Fention, in his presentation this morning, called the Crown's case "a no-evidence case" for what the defence described as a complete lack of proof that a) Meng's actions led directly to HSBC possibly violating U.S. sanctions, b) HSBC suffered any loss or risk-of-loss that qualified it as a fraud victim and c) Huawei actually violated U.S. sanctions at all.

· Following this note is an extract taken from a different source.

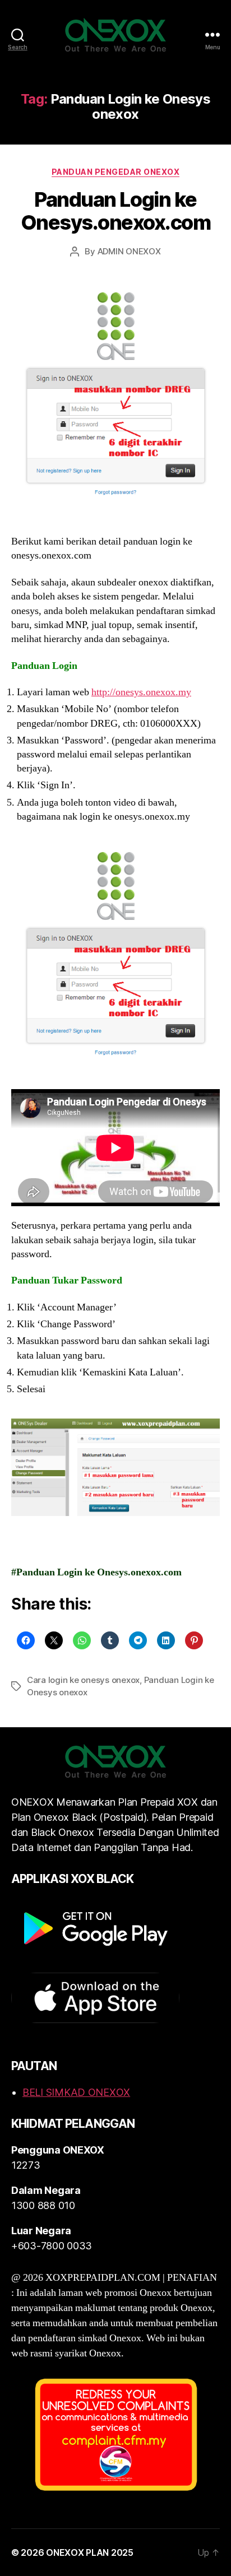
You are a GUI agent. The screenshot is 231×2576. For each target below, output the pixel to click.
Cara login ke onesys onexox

"What a requesting state [for extradition] has to supply in this court - in accordance with Canadian fraud law - is actual evidence that in continuing that business, the bank was placed at a tangible, concrete risk of pecuniary loss that's grounded in evidence," Fenton said. "It's not enough to say, 'They [HSBC] took some economic action independent of [Meng's] statements.'
"In sum, it is our submission that the [U.S. Record of the Case] simply failed to deliver any actual evidence that provides a causal nexus that you [presiding judge Heather Holmes] would require between Ms. Meng's alleged representations and any tangible risk of pecuniary loss by the bank on any of its loan facilities."
The Crown has repeatedly made the point that Meng’s misrepresentations made in 2013 led to HSBC continuing its banking relationship with Huawei, thus putting it at risk of penalties levied by the United States for violating sanctions against Iran.
Fenton, however, told BC Supreme Court associate chief justice Holmes that several case precedents demonstrate that the Crown’s definition of “deprivation” – of the loss suffered by HSBC due to Meng’s alleged actions – is not enough to trigger fraud charges against the Chinese tech executive.
“It’s simple,” Fenton said. “There has to be proof – grounded in evidence – of actual loss or tangible or concrete risk of loss on the part of the victim. Nothing less will suffice.”
In all of the case precedents brought forward by the Crown, Fenton noted, the risk of loss was either concrete enough to come with other fixed monetary loss or other obvious risks of financial loss that would be suffered by the victims. Neither of those aspects exists in the Meng case, he added.
Fenton pointed out that HSBC did not suffer fines or penalties from U.S. regulators, and the remote chance that the U.S. could have taken actions against the bank is too abstract to qualify as “deprivation,” meaning fraud cannot be established.
"The risk cannot be zero," he concluded.
Today’s argument follows several days of defence arguments indicating that Meng has shifted strategy from attacking improper conduct by police and border agents during her 2018 arrest in Vancouver to disproving the validity of U.S. fraud charges against them.
The committal hearings are expected to conclude by Friday.